Some good news for you- no matter the circumstances you're in right now (be it good, bad, or terrible), you've been doing all the work necessary to keep your head above water and have been diligently nurturing your own light, positivity, and essence. THAT'S incredible resilience, sweet pile 3, and I'm really proud of you! It's not easy to keep an open heart through bad times, and that's such a grand achievement in my eyes. UGH, BEAUTIFUL.
Your energy SCREAMS transition period vibes. You seem to be neither in your "old" timeline nor in the new one yet. You're sorta hanging in the middle right now. I see the Hanged Man in the third eye as I tell you this. Feels like you're in the void right now, and things just seem… bleh. Boring. Colorless. This is probably because you're already done with the ugly part of the process, "the divine shakeups", the loss, and the purge. Think… the bland but peaceful feeling you feel after having an intense ugly crying session, you know? Yeah, you're energetically there right now. You'll probably be here for a while longer because you've let go of MAJOR stuff, pile 3. Did you let go of people recently, maybe? Or that old bad habit, perhaps? That was the purge, so to speak. And now you're in the aftermath of it all, the uncomfortable but necessary calm.
-Side note: You might've struggled to embody your divine feminine earlier, but the timeline you're entering right now is the exact opposite of that. You might be attracted towards things that will help you nurture your own divine feminine right now. Give into it. Nurture patience, stillness, and compassion for self.
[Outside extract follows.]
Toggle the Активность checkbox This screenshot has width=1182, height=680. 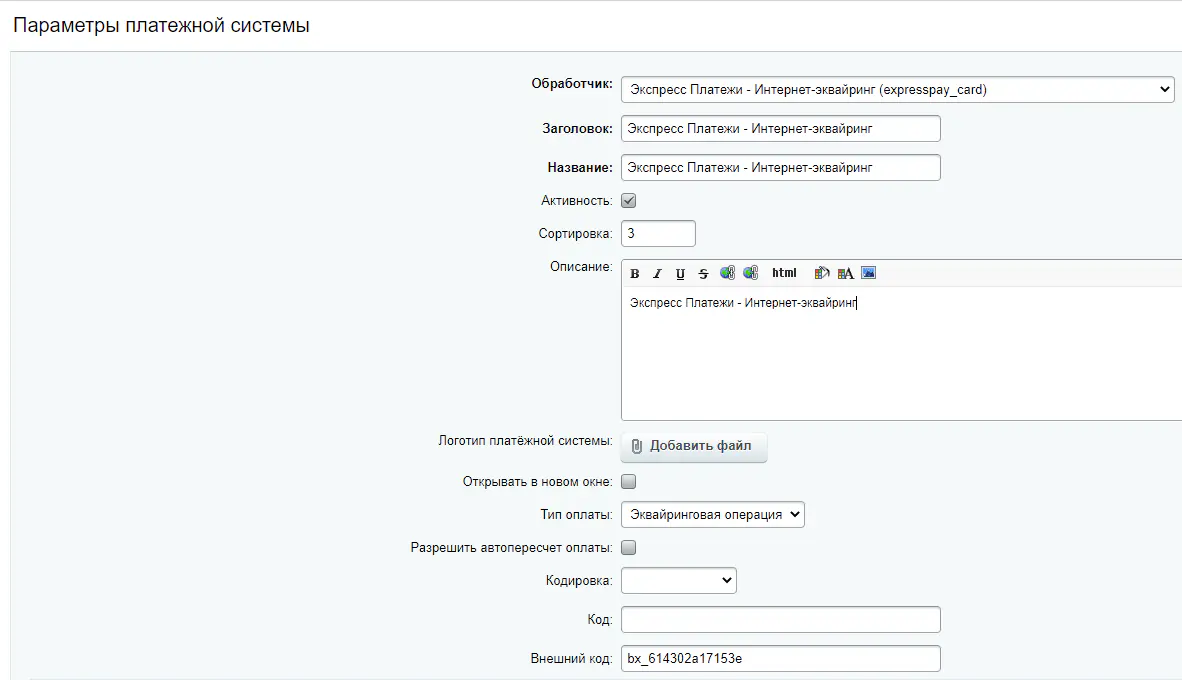(x=629, y=200)
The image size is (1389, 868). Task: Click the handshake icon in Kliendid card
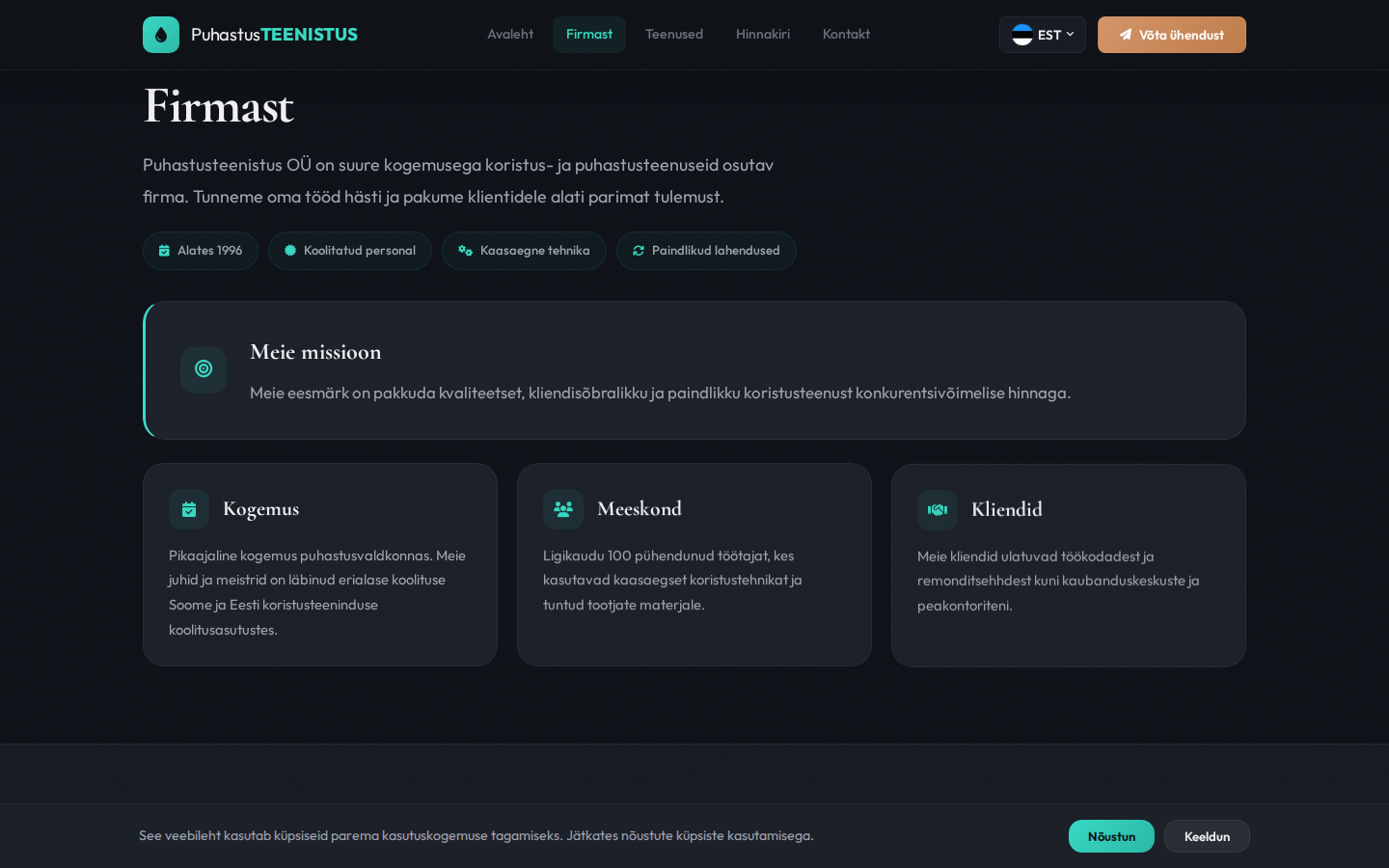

It will HOPEFULLY speed up the void period if you consciously take part in it, you know?-
You're quite emotionally intelligent, and it has guided you throughout the whole process, and it also seems like it ain't your first rodeo in the process of proverbial death and rebirth. Good on you because you're doing a real good job keeping your calm through venturing into the unknown. You know what? You remind me of Elsa from Frozen, taking on the unknown like it belongs to her. You are such a queen, omg.
Yep, all that's left to do now is celebrate yourself, pile 3! Try your best to embrace this period, the void, and you'll be on your way to your next happy adventure! Love and light, sweet soul. Thanks for sharing your energy with me today.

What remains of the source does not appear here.